Kendi adıma sadece şunu söyleyebilirim: Ben hayatın çok kısa olduğunu öğrendim. O yüzden bana zarar veren ve beni kötü hissettiren insanlardan uzak duruyorum. Eğer iş, vs. gibi zorunlu bir şekilde bu tür insanlarla beraber oluyorsam da onların bana zarar vermelerini engelliyorum. Bence biz izin verdiğimiz sürece insanlar bize zarar verebilir ve kelimelerin büyüsü vardır.
bu teknik, insanları manipüle etmede de kullanılıyor.
mesela bir iş görüşmesine gittiğinizde, görüşme yaptığınız insanın odasını veya masasını inceleyerek ilgi duyduğu konuyu açıp, sonrasında iş görüşmesine geçtiğinizde daha farklı tepkiler alabiliyorsunuz.
ama ilgimi çeken, kimi insanın buna doğuştan yeteneği olduğu. yani bilimadamlarının deneyler yaparak isimlendirdikleri şeyleri; eğitim seviyesinden bağımsız olarak kimi insan çok doğal olarak hep yapıyor.
Bazı insanların bu konuda doğuştan yetenekli olduğuna ben de inanıyorum. Nedense bu konular hep ilgimi çekmiştir. Açıkçası manipülasyon konusunda bildiğim en üstün insan Milton Erickson. Onla ilgili tüm kitapları okumuş olmama rağmen yolun başına bile gelmiş olduğumu sanmıyorum.
Sonuçta kelimelerin büyüsü olduğunu biliyorum. Onları kullanmayı bilmek çok fayda sağlıyor. Konuşulanları değerlendirmek için ise Paul Ekman’ı çok beğeniyorum. Adam organik yalan tespit makinası. Mikro ifadeleri okuma yeteneği beni derinden etkiliyor.
kendi adıma konuşabilirim ki; taşıma suyla değirmen dönmüyor
en de ilgilenmiştim ama yetenek olmayınca (ağzım beynimin hızına yetişemeyince ne söyliyeceğimi unutabiliyorum-ya da tam tersi-) başkasını etkilemek yerine, sadece bana yapıldığında farkında olmanın avantajı ile yetiniyorum.
bir de; bir belgesel seyretmiştim, mikro ifadeleri okumakla ilgili, sağır insanların yalanı daha kolay ayırtedebildiklerine dair.
kulaklarımı tıkasam, karşımdakinin yalan söylediğini anlayabilir miyim ki üstat?

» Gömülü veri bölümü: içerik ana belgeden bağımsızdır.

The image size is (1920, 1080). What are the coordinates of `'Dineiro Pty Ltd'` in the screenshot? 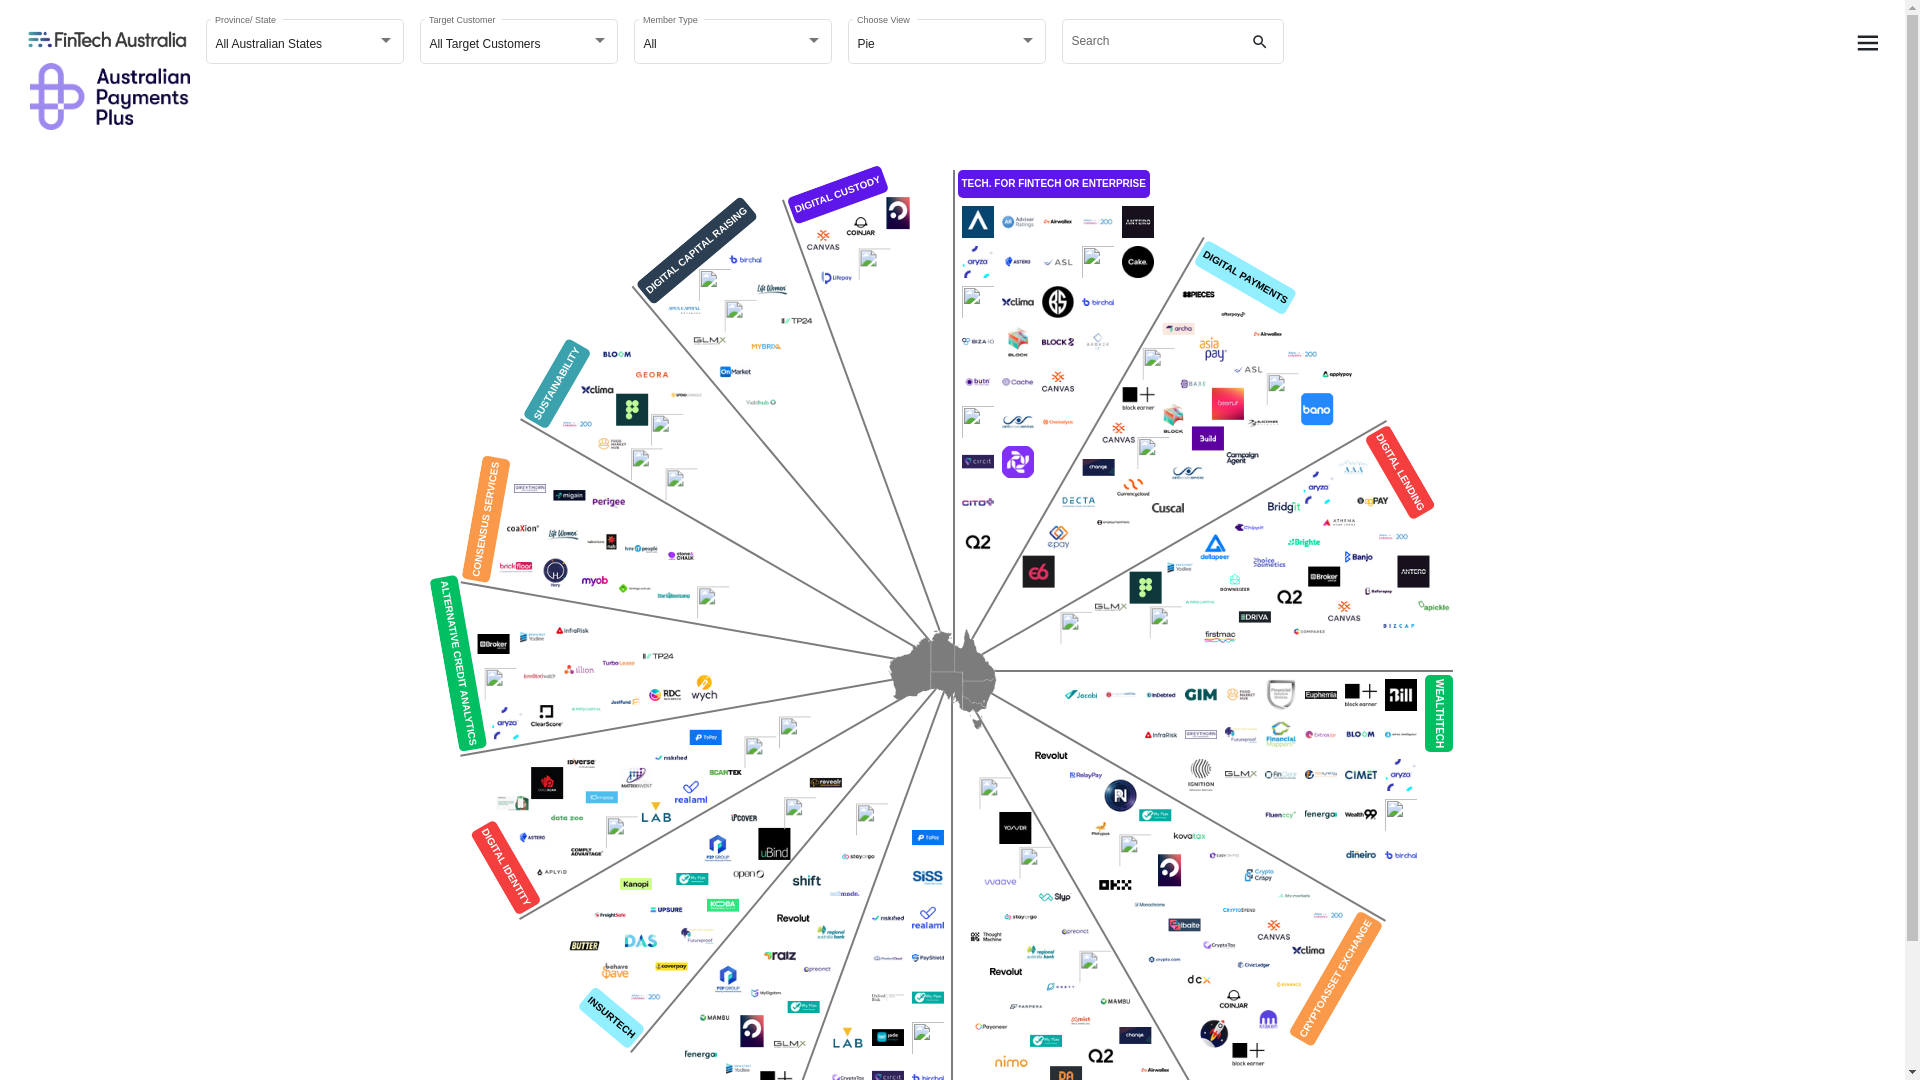 It's located at (1359, 855).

Kulaklarını tıkarsan en azından sana söylenen yalanları duymamış olursun. Aslında hiç de fena bir fikir değil.
Ben bazen konuşma ortamında kulaklarımı tıkayıp ses çıkartmak istiyorum. Bazen de “acımadıı kii acımadı kii” diye haykırasım oluyor. Çok zevkli ehi.